A pochi giorni dal via dell’Australian Open 2026, il tennis mondiale si ritrova a leggere tra le righe. Quelle pronunciate, e soprattutto non pronunciate, da Craig Tiley, l’uomo che da quasi vent’anni governa Melbourne e che oggi, più che mai, incarna il peso politico del torneo.
Le voci su un possibile passaggio alla federazione statunitense circolano da settimane. Tiley, intervistato dal quotidiano australiano The Age, non le smentisce, ma nemmeno le conferma. “Per essere totalmente schietto e onesto, si tratta di speculazioni. Ce ne sono tante”, dice. “Le ho lette, le ho viste, ma non ho intenzione di andare oltre”. E poi aggiunge, quasi a fissare una linea: “Non alimenterò nulla, perché se faccio un commento è tutto ciò che succederà”.
È una risposta che vale più per ciò che evita che per ciò che chiarisce. Anche quando gli viene fatto notare che non ha mai negato apertamente il possibile trasferimento, Tiley resta fermo: “Resto su quello che ho detto”. Un silenzio calcolato, che racconta bene il momento del tennis internazionale: fragile negli equilibri, attraversato da tensioni istituzionali, in cerca di nuove leadership.
Prize money e PTPA: «Meglio investire sui giocatori che in avvocati»
Se sul piano personale Tiley resta evasivo, su quello strategico il messaggio è invece chiarissimo. L’Australian Open 2026 mette sul tavolo 111,5 milioni di dollari di prize money, la cifra più alta di sempre. Un record che arriva mentre è ancora in corso il confronto con la PTPA, l’associazione fondata, e poi abbandonata, da Novak Djokovic.
Il contenzioso legale non è chiuso, ma i toni si sono ammorbiditi. “Quello che posso dire è che come organizzazione abbiamo deciso fin dall’inizio che, se dobbiamo spendere risorse, preferiamo farlo per compensare i giocatori e far crescere il gioco, piuttosto che in spese legali e risarcimenti”, spiega Tiley.
Il CEO di Tennis Australia ammette che una soluzione è “auspicabilmente imminente”, pur ribadendo i limiti di ciò che può dire pubblicamente. Nel frattempo, Melbourne continua a rafforzare la propria posizione come Slam più attento al welfare economico degli atleti, pur all’interno di un calendario che resta congestionato. “Siamo molto consapevoli del tema della salute dei giocatori”, sottolinea Tiley, parlando anche degli orari serali: “Nessuno di noi vuole finire a orari ridicoli al mattino”.
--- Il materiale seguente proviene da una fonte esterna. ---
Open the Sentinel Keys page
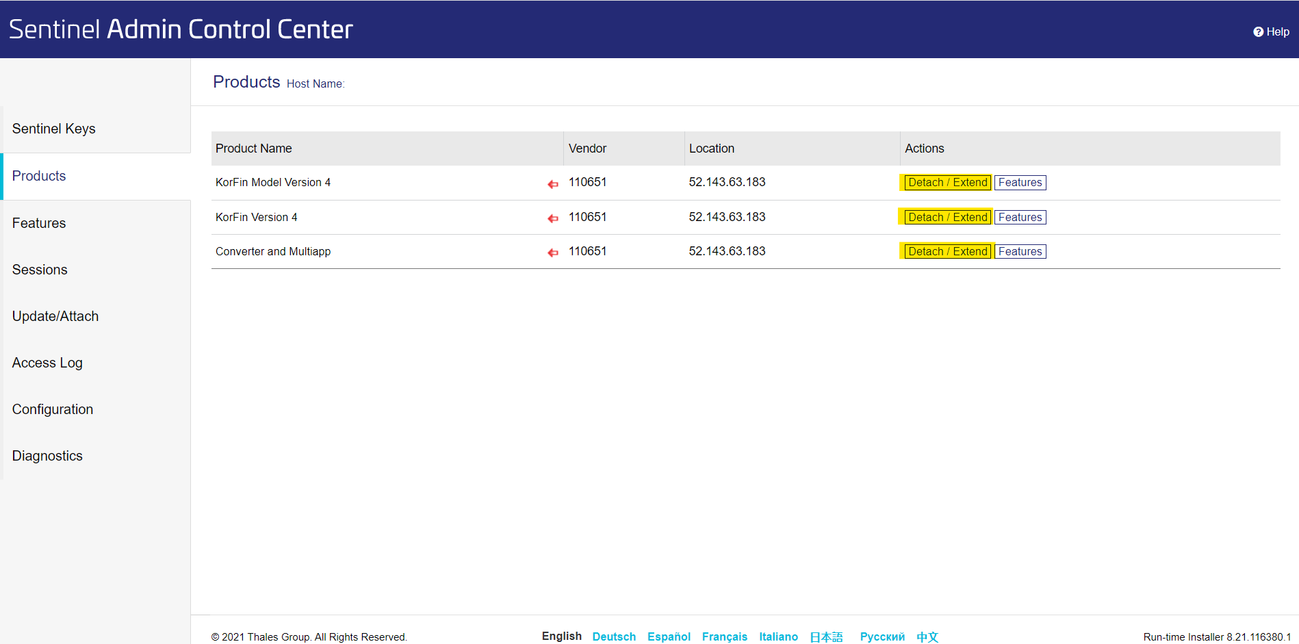53,129
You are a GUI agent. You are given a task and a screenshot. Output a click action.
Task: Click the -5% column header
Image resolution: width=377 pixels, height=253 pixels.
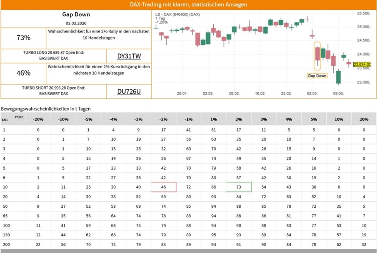(88, 119)
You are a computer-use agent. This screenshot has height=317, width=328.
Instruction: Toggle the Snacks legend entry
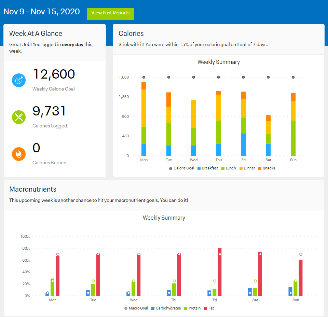click(267, 168)
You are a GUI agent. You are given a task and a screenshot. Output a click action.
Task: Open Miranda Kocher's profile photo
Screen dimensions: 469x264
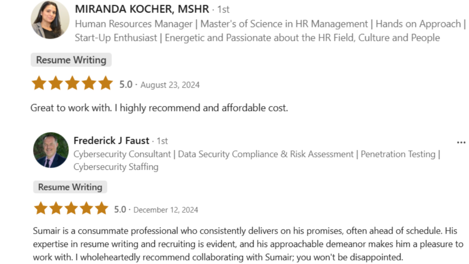pyautogui.click(x=50, y=19)
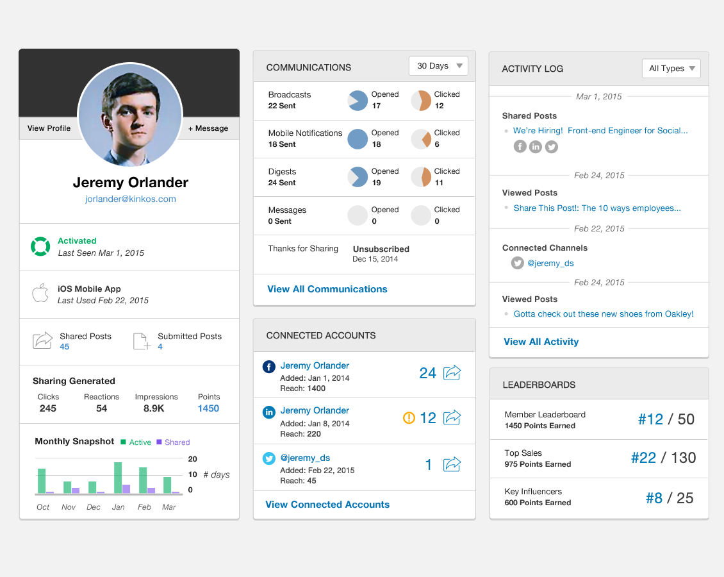Click the Twitter icon under We're Hiring post
This screenshot has height=577, width=724.
[551, 147]
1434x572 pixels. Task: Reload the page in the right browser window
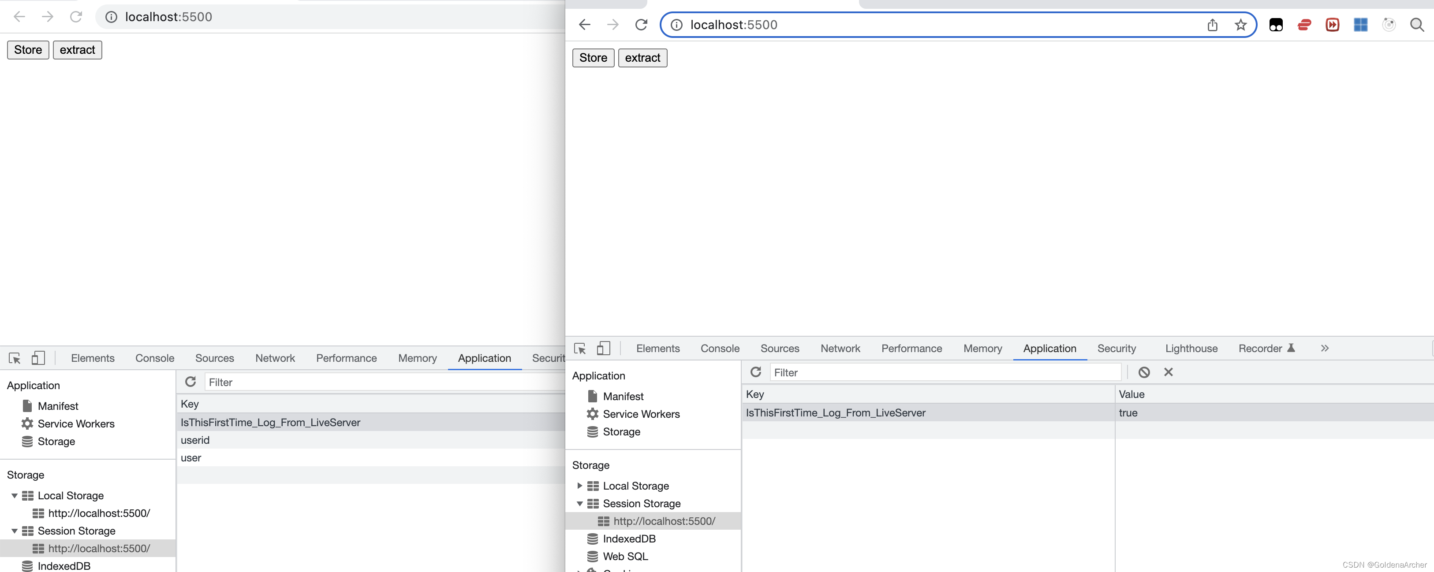point(641,25)
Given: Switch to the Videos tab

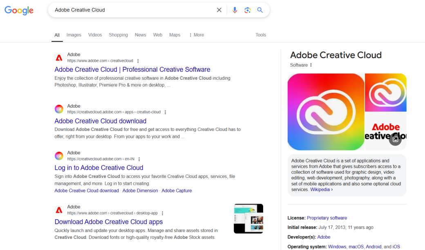Looking at the screenshot, I should pyautogui.click(x=95, y=35).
Melbourne oltre il tennis: Federer, spettacolo e una nuova era in campo
Ma l’Australian Open 2026 non è solo governance e numeri. È anche, e sempre di più, spettacolo, l’Happy Slam per definizione e status. L’“Opening Week” punta a eguagliare le presenze della prima settimana di dieci anni fa, nonostante in campo ci siano solo le qualificazioni. E soprattutto introduce una novità storica: la prima cerimonia inaugurale ufficiale dello Slam, affidata a Roger Federer.
“Vogliamo offrire ai giocatori e ai fan qualcosa che non abbiano mai vissuto prima”, spiega Tiley. “Continuiamo a essere il più grande evento d’Australia e saremo uno dei più grandi eventi annuali al mondo. Vogliamo possedere gennaio, dal punto di vista sportivo e dell’intrattenimento, non solo del tennis”.
Sul campo, intanto, le certezze restano. Djokovic sarà a Melbourne, nonostante il ritiro dal torneo di Adelaide, e arriverà lunedì. Accanto a lui, però, il racconto cambia volto. Jannik Sinner e Carlos Alcaraz sono ormai protagonisti strutturali, non più semplici antagonisti del passato che resiste.
L’Australian Open diventa così il luogo simbolico in cui convivono epoche diverse: l’eredità dei grandi, la spinta dei nuovi, e un’idea di tennis che prova a reinventarsi ogni anno, sapendo di essere il primo Slam, quello che regala sensazioni ed emozioni tutte sue. “Siamo in un percorso triennale per presentare il gioco in modo diverso al mondo”, conclude Tiley. “Stiamo fissando nuovi standard per il futuro, sia per chi è sugli spalti sia per chi guarda da casa”.
Melbourne, ancora una volta, non apre soltanto la stagione tennistica, ma prova ad indicarne la via anche per gli anni a venire. Vuole indicarne la strada, superare i confini del down under e spingersi là dove il tennis prova a reinventare se stesso.